The [benchmark code](https://github.com/tensorflow/benchmarks/tree/master/scripts/tf_cnn_benchmarks)
was created to be used for benchmarking TensorFlow as well as used as a tool to
test hardware platforms. Techniques used in the benchmark scripts are detailed
in @{$performance_models$High-Performance Models}.
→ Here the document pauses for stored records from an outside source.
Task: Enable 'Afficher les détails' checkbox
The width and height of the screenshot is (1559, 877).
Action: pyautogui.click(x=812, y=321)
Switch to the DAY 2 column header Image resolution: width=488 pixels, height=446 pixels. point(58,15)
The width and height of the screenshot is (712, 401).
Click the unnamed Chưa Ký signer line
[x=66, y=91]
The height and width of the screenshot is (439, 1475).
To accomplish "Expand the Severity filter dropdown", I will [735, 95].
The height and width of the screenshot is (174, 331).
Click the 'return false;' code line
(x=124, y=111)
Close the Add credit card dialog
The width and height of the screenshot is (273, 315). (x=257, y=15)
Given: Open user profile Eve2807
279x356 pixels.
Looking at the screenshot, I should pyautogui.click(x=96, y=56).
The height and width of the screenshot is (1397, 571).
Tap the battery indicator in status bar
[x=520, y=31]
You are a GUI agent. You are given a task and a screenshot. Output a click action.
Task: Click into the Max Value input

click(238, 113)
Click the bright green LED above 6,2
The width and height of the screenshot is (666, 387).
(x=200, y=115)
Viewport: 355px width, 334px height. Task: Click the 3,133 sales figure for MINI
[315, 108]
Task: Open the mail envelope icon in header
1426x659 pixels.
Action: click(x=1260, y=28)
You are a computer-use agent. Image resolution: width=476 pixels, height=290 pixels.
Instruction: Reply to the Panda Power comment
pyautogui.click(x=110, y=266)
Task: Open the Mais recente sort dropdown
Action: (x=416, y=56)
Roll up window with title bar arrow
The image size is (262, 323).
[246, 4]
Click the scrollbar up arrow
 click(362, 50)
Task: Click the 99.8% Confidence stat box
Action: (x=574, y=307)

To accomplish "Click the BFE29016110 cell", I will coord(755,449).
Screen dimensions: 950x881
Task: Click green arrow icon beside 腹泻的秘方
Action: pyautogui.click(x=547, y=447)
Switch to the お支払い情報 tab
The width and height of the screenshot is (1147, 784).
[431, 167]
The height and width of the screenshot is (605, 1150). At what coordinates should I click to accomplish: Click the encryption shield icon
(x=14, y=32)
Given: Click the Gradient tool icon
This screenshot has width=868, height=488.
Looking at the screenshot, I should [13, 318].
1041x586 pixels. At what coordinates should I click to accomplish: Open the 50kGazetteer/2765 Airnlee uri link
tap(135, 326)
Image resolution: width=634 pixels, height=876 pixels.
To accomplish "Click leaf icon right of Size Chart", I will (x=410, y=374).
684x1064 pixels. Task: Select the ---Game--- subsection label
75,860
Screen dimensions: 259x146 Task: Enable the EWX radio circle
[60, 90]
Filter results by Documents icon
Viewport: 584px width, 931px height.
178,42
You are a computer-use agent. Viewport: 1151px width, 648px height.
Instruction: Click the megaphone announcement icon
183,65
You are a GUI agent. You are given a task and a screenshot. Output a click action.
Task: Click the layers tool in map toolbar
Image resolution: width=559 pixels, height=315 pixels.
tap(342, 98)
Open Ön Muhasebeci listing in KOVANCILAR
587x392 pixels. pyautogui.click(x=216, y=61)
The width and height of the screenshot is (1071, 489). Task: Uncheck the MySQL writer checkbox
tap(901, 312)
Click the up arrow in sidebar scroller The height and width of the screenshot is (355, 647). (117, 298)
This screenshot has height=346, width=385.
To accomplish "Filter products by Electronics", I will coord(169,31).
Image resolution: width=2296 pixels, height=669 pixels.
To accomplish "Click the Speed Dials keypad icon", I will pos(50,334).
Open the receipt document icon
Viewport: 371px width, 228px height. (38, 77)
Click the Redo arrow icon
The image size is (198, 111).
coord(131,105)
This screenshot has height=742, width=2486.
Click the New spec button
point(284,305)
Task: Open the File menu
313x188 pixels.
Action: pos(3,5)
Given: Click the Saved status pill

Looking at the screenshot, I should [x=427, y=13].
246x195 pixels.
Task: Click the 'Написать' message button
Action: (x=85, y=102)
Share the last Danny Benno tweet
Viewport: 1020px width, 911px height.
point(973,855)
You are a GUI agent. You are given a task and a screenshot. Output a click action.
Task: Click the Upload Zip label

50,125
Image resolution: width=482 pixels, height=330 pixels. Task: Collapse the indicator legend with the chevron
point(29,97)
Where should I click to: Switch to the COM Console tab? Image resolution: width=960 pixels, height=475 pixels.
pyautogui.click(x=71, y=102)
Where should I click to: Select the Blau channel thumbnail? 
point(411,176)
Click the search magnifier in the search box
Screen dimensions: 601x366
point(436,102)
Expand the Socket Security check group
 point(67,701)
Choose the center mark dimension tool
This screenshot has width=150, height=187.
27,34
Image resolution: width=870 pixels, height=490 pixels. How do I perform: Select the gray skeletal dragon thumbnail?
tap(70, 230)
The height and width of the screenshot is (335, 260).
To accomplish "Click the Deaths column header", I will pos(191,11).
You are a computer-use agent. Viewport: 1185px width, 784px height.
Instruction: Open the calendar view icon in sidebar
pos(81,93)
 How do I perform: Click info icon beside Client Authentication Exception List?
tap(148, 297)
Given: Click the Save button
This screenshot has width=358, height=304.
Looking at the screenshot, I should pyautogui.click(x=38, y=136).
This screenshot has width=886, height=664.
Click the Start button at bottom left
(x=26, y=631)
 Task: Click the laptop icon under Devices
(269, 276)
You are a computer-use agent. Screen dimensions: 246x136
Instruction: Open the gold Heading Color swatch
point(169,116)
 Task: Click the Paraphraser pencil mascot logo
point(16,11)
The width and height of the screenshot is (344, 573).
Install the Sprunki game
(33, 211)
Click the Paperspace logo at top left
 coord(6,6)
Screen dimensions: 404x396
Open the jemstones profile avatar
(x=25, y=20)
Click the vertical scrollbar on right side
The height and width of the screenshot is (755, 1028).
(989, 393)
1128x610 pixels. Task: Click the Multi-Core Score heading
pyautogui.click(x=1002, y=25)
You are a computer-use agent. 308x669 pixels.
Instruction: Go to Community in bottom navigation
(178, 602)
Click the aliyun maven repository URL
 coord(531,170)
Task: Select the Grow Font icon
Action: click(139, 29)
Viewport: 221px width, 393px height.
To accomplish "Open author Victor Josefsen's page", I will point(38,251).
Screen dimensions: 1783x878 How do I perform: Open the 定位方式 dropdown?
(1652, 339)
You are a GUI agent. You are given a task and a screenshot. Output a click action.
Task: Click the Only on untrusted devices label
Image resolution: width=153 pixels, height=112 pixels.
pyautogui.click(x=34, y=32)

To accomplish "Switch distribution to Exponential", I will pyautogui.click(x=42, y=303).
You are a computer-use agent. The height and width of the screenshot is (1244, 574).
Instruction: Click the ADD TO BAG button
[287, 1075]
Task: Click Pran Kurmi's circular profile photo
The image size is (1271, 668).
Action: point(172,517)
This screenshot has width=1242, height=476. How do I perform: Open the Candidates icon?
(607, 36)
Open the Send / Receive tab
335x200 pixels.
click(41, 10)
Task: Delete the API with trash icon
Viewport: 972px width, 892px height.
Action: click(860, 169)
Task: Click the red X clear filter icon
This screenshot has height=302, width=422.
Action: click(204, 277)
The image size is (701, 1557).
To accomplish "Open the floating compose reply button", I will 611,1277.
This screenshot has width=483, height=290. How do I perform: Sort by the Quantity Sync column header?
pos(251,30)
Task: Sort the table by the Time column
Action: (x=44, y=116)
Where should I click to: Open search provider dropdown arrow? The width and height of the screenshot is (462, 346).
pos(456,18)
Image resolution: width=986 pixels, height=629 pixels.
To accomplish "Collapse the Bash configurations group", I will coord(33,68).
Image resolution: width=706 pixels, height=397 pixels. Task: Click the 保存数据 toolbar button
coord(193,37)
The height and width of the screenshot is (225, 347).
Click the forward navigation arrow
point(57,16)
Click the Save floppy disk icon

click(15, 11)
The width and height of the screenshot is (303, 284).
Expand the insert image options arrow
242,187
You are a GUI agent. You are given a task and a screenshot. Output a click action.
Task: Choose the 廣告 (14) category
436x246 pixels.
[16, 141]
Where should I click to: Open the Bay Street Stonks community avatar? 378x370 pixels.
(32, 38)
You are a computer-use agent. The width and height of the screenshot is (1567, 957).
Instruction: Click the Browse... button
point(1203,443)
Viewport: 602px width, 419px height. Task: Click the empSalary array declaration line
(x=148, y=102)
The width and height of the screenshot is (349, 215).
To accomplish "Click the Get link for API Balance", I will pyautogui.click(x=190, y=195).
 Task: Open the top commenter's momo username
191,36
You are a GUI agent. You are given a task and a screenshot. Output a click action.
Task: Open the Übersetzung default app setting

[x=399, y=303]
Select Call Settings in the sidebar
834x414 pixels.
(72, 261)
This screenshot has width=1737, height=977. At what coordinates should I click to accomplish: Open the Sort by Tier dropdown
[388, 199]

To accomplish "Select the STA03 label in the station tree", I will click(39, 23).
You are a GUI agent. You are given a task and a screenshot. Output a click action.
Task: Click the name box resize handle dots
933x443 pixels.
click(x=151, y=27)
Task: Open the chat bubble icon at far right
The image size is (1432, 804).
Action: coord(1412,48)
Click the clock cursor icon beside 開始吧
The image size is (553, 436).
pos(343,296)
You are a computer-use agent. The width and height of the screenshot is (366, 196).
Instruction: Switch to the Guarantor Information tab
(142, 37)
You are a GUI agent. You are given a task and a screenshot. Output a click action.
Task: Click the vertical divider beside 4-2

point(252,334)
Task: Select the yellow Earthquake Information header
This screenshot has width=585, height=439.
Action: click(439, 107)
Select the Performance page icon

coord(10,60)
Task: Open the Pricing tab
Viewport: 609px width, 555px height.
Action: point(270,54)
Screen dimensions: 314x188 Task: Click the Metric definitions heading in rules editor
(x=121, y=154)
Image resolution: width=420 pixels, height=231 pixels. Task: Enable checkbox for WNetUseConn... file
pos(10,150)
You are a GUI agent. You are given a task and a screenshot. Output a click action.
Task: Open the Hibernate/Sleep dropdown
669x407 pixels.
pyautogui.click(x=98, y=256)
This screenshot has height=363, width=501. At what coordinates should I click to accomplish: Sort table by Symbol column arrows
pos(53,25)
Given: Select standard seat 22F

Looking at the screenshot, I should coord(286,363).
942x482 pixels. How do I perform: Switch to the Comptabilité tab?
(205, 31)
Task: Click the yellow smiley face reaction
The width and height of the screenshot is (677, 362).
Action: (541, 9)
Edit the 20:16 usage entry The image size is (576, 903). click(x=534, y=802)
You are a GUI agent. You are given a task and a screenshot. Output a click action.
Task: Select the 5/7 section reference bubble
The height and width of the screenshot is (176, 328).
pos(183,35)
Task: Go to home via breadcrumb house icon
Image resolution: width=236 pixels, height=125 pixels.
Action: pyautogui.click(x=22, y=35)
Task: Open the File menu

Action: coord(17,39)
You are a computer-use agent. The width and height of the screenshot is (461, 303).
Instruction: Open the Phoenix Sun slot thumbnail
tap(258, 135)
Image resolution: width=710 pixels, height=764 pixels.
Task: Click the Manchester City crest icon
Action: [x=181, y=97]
There are two ways to execute the benchmark code:

1.  Execute [tf_cnn_benchmarks.py](https://github.com/tensorflow/benchmarks/tree/master/scripts/tf_cnn_benchmarks/tf_cnn_benchmarks.py)
    directly.
2.  Utilize the [scripts](https://github.com/tensorflow/benchmarks/tree/master/scripts/tf_cnn_benchmarks/main.py)
    that helps pick the correct config for each platform executes
    `tf_cnn_benchmarks.py`.

The wrapper is suggested as a starting point. Then investigate the variety of
options available in `tf_cnn_benchmarks.py`. Below are a couple examples of
using the wrapper.

**Single Server**
This example illustrates training ResNet-50 on a single instance with 8 GPUs.
The `system` flag is used to determine the optimal configuration. The
supported values are gce, aws, and dgx1. If `system` is not passed, the best
config for the most widely available hardware is used.

```bash
python main.py --model=resnet50 --num_gpus=8
python main.py --system=aws --model=resnet50 --num_gpus=8
```

**Distributed**
This example illustrates training ResNet-50 on 2 hosts, e.g. host_0 (10.0.0.1)
and host_1 (10.0.0.2), with 8 GPUs each on AWS (Amazon EC2).

```bash
# Run the following commands on host_0 (10.0.0.1):
  $  python main.py --system=aws --model=resnet50 --job_name=worker
     --hosts=10.0.0.1,10.0.0.2 --task_index=0

  $  python main.py --system=aws --model=resnet50 --job_name=ps
     --hosts=10.0.0.1,10.0.0.2 --task_index=0

# Run the following commands on host_1 (10.0.0.2):
  $  python main.py --system=aws --model=resnet50 --job_name=worker
     --hosts=10.0.0.1,10.0.0.2 --task_index=1

  $  python main.py --system=aws --model=resnet50 --job_name=ps
     --hosts=10.0.0.1,10.0.0.2 --task_index=1
```

### Methodology

Unless otherwise stated, each test is run 5 times and then the times are
averaged together. GPUs are run in their default state on the given platform.
For NVIDIA® Tesla® K80 this means leaving on [GPU
Boost](https://devblogs.nvidia.com/parallelforall/increase-performance-gpu-boost-k80-autoboost/)
unless it has been turned off by the provider. For a given test, 10 warmup steps
are done and then the next 100 steps are averaged.